In the newsgroup reply, why does the writer object to stating increases in percent when the factor of increase is greater than 2? Answer in one to three sentences.

[Begin PAGE TEXT]

Subject: Re: corba or sockets?
From: Erik Naggum <>
Date: 2000/11/04
Newsgroups: comp.lang.lisp
Message-ID: <>

* David Bakhash <>
| So they started out with 300 bps, and eventually got it up to 56K
| bps.  Almost 200% increase.  Okay.  I agree that's impressive.

  Huh?  (/ (* 100 (- 56000 300)) 300) => 18566% increase in my book.

  I fail to understand why giving increases in percent makes sense
  when the factor of increase is greater than 2 (100% increase), but I
  notice people are talking about something that went from 1 to 10 as
  1000% increase, when it is clearly 900%, but they also call it a
  "ten-fold increase", which is correct.  Confusing multiplicative and
  additive increases is much too easy when computing with percentages.

| Is the impressive part that, despite the massive increase in data
| rate, that the same protocol is used, without breaking down with
| timing issues, etc.?

  The impressive part is their ability to make technology out of
  science.  I am one of those few people who are impressed by science
  and technology as such.  Most people seem to be more impressed by
  sports achievements and Harry Potter (either the books or the sales).

| Also, is it fair to say that they did a good job on an absolute
| scale?


| For example, I think it's kinda hard to mess things up for a 300 bps
| channel, depending on how noisy it is, but assuming a reasonable SNR.

  Yes, it _is_ kinda hard, but it _was_ pretty good when they did it.

| Do they deserve to be commended just because they made it up to 56K
| bps?

  They have "made it" it up to 10Mbps.

| TCP/IP handles datarates of 10M bps, about the same factor over 56K
| bps as 56K bps is to 300 bps.

[End PAGE TEXT]
[Begin SOURCE MATERIAL]

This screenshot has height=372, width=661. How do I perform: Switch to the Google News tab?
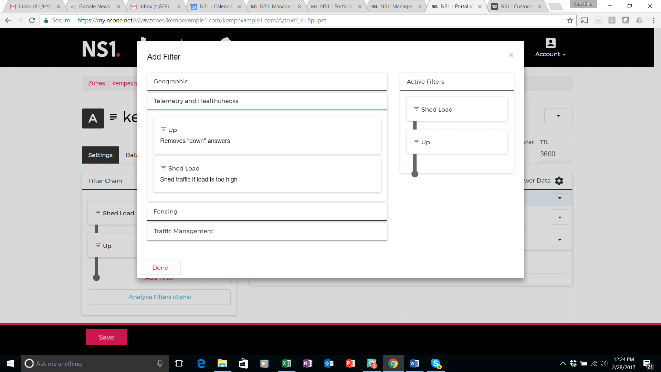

[End SOURCE MATERIAL]

■ SOLUTION TO THE EXERCISE:
The writer says that with percentages it is much too easy to confuse multiplicative and additive increases. For example, people call a rise from 1 to 10 a 1000% increase when it is clearly 900%, even though calling it a "ten-fold increase" is correct.